Tuning BGP

Tuning BGP

This article will focus on tuning BGP to deliver large amounts of information as efficiently as possible. This article will cover TCP Operation and Router Queues. BGP Update Generation is covered in separate articles in 1 and 2.

TCP protocol considerations

There are 2 main parameters that affect TCP performance. They are -

a) Maximum Segment Size (MSS) - controls the size of the TCP segment (or TCP packet)

b) TCP Window Size - controls the rate at which packets can be sent

a) Maximum Segment Size (MSS)

When a TCP session is initiated, the TCP MSS option is carried in the SYN and SYN-ACK messages. Consider R1 initiates a TCP session to R2. R1 includes MSS=1436 (bytes) in SYN message and R2 sends a corresponding SYN-ACK message with MSS=536 (bytes). The lower of the two MSSs is selected for that TCP session.

RFC 791 mandates that a host must support a packet size of atleast 576 bytes. This ensures that the packet can be sent to the destination without any fragmentation. If we take off 20 bytes of TCP header and 20 bytes of IPv4 header, then that leaves 536 bytes for TCP payload. All Cisco IOS routers uses a default MSS of 536 bytes.

However, using a default MSS of 536 bytes, drastically reduces performance as the number of packets required to send large number of BGP prefix information increases significantly. Further, the number of TCP ACK messages also increases.

If the Maximum Transmission Unit (MTU) is 1500 bytes, then TCP MSS can be set to 1460 bytes [1500 - 20 (IP header) - 20 (TCP header) = 1460]. This can he improve the performance by sending large amount of information in far less packets, and essentially, far too less TCP acknowledgements.

b) TCP Window Size

TCP Window Size is the mechanism to control that rate at which TCP sends packets. It is the amount of information a TCP session can transmit before it must receive a TCP ACK. By default, this value is set to 16KB on Cisco routers. This value can be changed using ip tcp window-size <value> CLI command.

Path MTU Discovery

The Path MTU Discovery (PMTUD) feature is used to determine the MTU between 2 nodes. This allows the TCP session to set the maximum possible MSS to improve TCP performance for large data transfers without causing IP fragmentation.

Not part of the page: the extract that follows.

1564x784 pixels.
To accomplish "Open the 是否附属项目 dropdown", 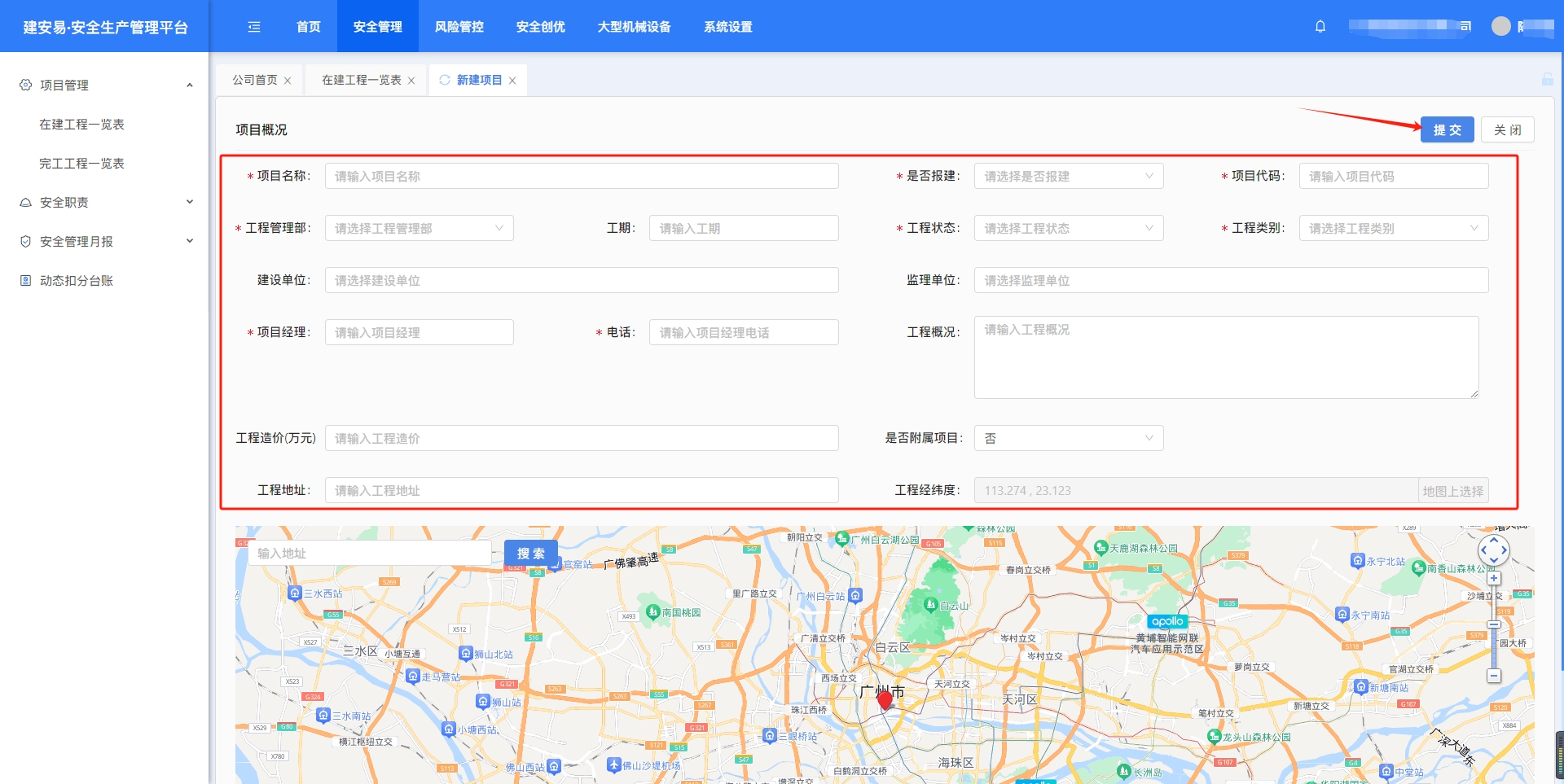I will (x=1068, y=438).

Consider in figure below, R1 initiates a TCP session to R4. The first packet R1 creates has MSS set to the maximum value (8960 bytes) and DF=1 in the IP header. If the packet reaches the destination, the session forms. However, in this case, R3 discards the packet and responds to R1 with ICMP Packet Too Big - Fragmentation required, and includes the MTU (1500 bytes) of the link R3-R4 which could not accommodate the packet. R1 now creates another packet with MSS set to 1460 bytes and DF=1 in the IP header and sends it to R4. This process continues until the packet reaches the destination.

PMTUD works fine only if the ICMP message successfully comes back to the session initiator.

Queue Optimization

In Cisco IOS, every two TCP packets are acknowledged with a TCP ACK message. If TCP ACK messages are not received, then it causes re-transmission. This causes the input queue on the receiving router to overflow, resulting in packet loss. The purpose of queue optimization is to minimize packet loss.

Every BGP packet goes through a packet reception process which has three components-

a) Input Hold Queue

This is a counter that is assigned to an interface; it is not an actual queue. When a BGP packet is received on an interface destined for a router processor, the input hold-queue is incremented by 1. After that packet is processed, the input hold-queue is decremented by 1 to indicate that the packet is no longer in the queue. Each input queue has a maximum queue depth.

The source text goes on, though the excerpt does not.